An era of media ownership has officially come to a close. On February 9, 2026, Sony announced it has completed its final shipments of Blu-ray Disc (BD) recorders in Japan. As the pioneer that launched the world’s first consumer BD recorder in 2003, Sony’s withdrawal signals a permanent shift in how we own—and lose—our favorite content.
A “One-Brand” Market
Sony’s exit follows the departure of TVS REGZA in late 2025, leaving Japanese consumers with almost no domestic choices.
- The Last Survivor: With Sony out, Panasonic (DIGA) is now the only major manufacturer actively developing new Blu-ray recorders in Japan.
- The Software Signal: Sony had already foreshadowed this move by announcing its companion app, Video & TV SideView, will be discontinued in 2027.
- Market Collapse: Once a staple of Japanese living rooms, the recorder market has been “hollowed out” by the rise of Netflix, Amazon Prime, and local catch-up services like TVer.
The Streaming Trap vs. The Disc
It is crucial to distinguish between the recorder and the format. While Sony is stopping the production of recording hardware, the Blu-ray disc itself remains the gold standard for quality.
- Permanence: Streaming catalogs are unstable; titles vanish overnight due to licensing shifts.

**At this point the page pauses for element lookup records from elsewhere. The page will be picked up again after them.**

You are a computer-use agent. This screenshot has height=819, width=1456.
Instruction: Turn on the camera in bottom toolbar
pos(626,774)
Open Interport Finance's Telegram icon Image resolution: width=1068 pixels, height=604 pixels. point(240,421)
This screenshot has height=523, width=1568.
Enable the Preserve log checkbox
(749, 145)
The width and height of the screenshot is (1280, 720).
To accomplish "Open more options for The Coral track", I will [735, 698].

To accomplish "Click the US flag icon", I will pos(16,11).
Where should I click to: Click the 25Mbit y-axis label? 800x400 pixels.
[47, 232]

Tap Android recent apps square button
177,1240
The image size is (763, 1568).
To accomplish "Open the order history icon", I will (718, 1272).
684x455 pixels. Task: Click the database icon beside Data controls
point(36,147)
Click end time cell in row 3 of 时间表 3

A physical disc offers the only guarantee of ownership.
- The Quality Gap: UHD Blu-ray software for anime and films remains healthy, offering bitrates and stability that streaming services cannot match.
- Archiving Risk: Many households have switched to recording on external USB hard drives attached to TVs. However, these recordings are often “locked” to a specific TV—if the TV breaks, the data is lost forever.
Why It Matters for 2026
As global TV hardware increasingly shifts toward brands like TCL, which do not prioritize recording ecosystems, the responsibility for preserving media now falls entirely on the user.
- The Archive Role: Blu-ray may no longer be the center of daily viewing, but as a long-term archive format, it is the only reliable defense against “disappearing” digital content.
- Final Call: Sony’s exit is a bittersweet reminder that in a streaming-first world, if you don’t own the disc, you don’t truly own the content.